Tutti i motivi di doglianza proposti dal ricorrente sono stati ritenuti manifestamente infondati dalla Corte di Cassazione. La stessa ha ritenuto dimostrato che il ricorrente avesse incaricato il lavoratore autonomo di effettuare lavori di rifacimento del tetto del capannone di sua proprietà. Il committente, secondo la ricostruzione operata dai giudici di merito, non aveva verificata la capacità tecnica del commissionario, non aveva effettuato alcun controllo sull’adozione da parte di questi dei mezzi e delle cautele necessarie per eseguire il lavoro in sicurezza, pur essendo consapevole che l’intervento doveva essere eseguito in quota su un solaio non calpestabile e inidoneo a sostenere il peso della persona offesa.

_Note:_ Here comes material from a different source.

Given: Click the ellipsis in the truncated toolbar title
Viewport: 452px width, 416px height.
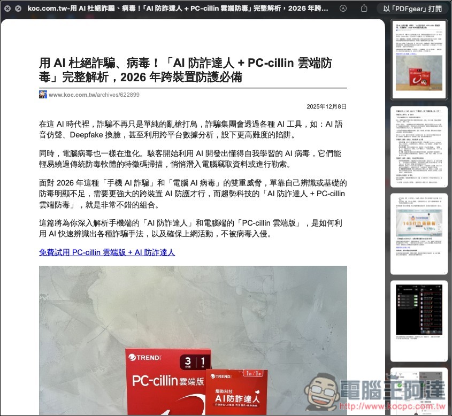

Dalla Corte di Appello è stato ritenuto inoltre che il committente avesse effettivamente incaricato il lavoratore autonomo di effettuare il lavoro di rifacimento del tetto del capannone; la stessa ha richiamato la testimonianza resa dai testi uno dei quali, persona del tutto estranea al contesto in cui è maturata la vicenda, aveva riferito che l’imputato e la vittima avevano iniziato insieme il lavoro cooperando perché la persona offesa potesse raggiungere il tetto del capannone con l’uso di una scala.

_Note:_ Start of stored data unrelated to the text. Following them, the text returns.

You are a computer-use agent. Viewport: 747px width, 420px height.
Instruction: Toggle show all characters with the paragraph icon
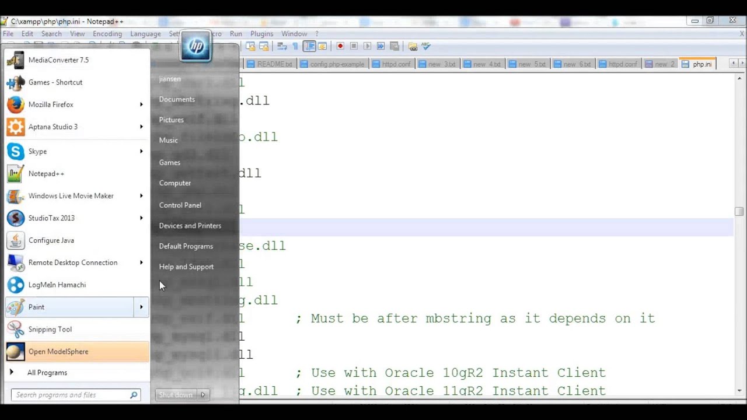[x=295, y=46]
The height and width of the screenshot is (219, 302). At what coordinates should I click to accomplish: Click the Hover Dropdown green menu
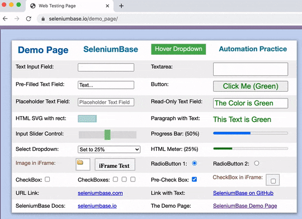[x=178, y=49]
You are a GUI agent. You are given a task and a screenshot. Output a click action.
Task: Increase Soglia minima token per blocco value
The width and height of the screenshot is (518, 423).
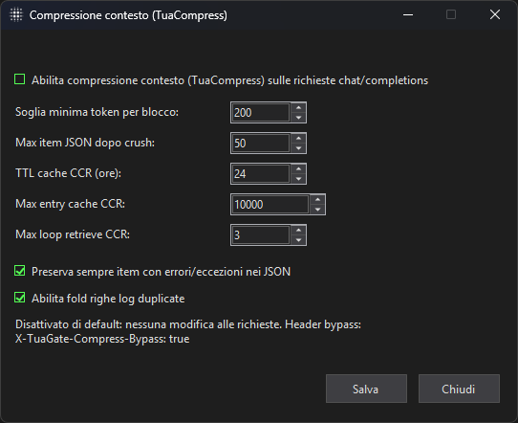coord(298,108)
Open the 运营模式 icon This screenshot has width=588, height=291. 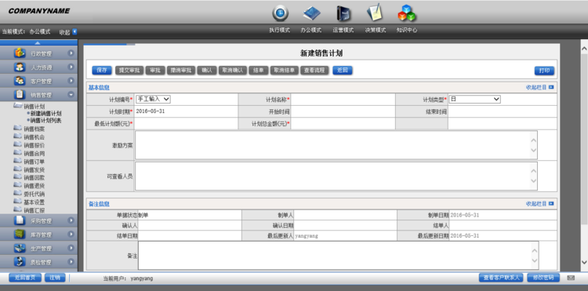(343, 13)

Secondo un consolidato orientamento della Corte di Cassazione, ribadito in plurime pronunce che hanno riguardato fattispecie analoghe a quella di cui al procedimento, ha precisato la Sezione IV “il committente risponde dell’infortunio occorso al lavoratore autonomo ove sia dimostrato che egli abbia omesso di verificare la sua idoneità tecnico-professionale in relazione ai lavori da compiersi, specie in relazione a situazioni di oggettiva pericolosità, immediatamente percepibile”; lo stesso infatti ha l’obbligo, in materia di infortuni sul lavoro, di verificare l idoneità tecnico-professionale dell’impresa e dei lavoratori autonomi prescelti in relazione anche alla pericolosità dei lavori affidati.

 

I richiami contenuti nel ricorso alla violazione delle disposizioni del codice civile, inoltre, ha aggiunto la Suprema Corte, sono eccentrici e inidonei a consentire una diversa interpretazione della vicenda. Nel caso in esame, infatti, non si è posto un problema di responsabilità del conduttore per danni cagionati a terzi dal bene preso in locazione e le riflessioni della difesa sono risultate del tutto estranee al tema della contestazione, che hanno riguardato invece la responsabilità del committente dei lavori.

 

La Corte di Cassazione ha inoltre aggiunto che comunque la concorrente responsabilità di altri eventuali titolari di posizioni di garanzia in relazione all’infortunio occorso al lavoratore non incidono sulla responsabilità del committente, che permane in ogni caso. In materia di reati colposi, infatti e particolarmente nel campo della prevenzione degli infortuni, ha ricordato la Corte di Cassazione, vige il principio per cui, ove vi siano più titolari della posizione di garanzia, ciascuno è per intero destinatario dell’obbligo di tutela impostogli dalla legge con la conseguenza che, se è possibile che determinati interventi siano eseguiti da uno dei garanti, è, però, doveroso per l’altro o per gli altri garanti, dai quali ci si aspetta la stessa condotta, accertarsi che il primo sia effettivamente intervenuto.

Del pari inammissibile ha ritenuto infine la Suprema Corte la censura di cui al terzo motivo di ricorso posto che l’estromissione del responsabile civile non ha avuta alcuna incidenza sulla posizione dell’imputato. Il ricorso è stato in definitiva ritenuto dalla Suprema Corte inammissibile e alla declaratoria della sua inammissibilità è seguita la condanna del ricorrente al pagamento delle spese processuali, nonché, al versamento, a norma dell’art. 616 cod. proc. pen., della somma di 3000 euro in favore della Cassa delle ammende, non essendo stata ravvisata una assenza di colpa nella determinazione della causa d’inammissibilità.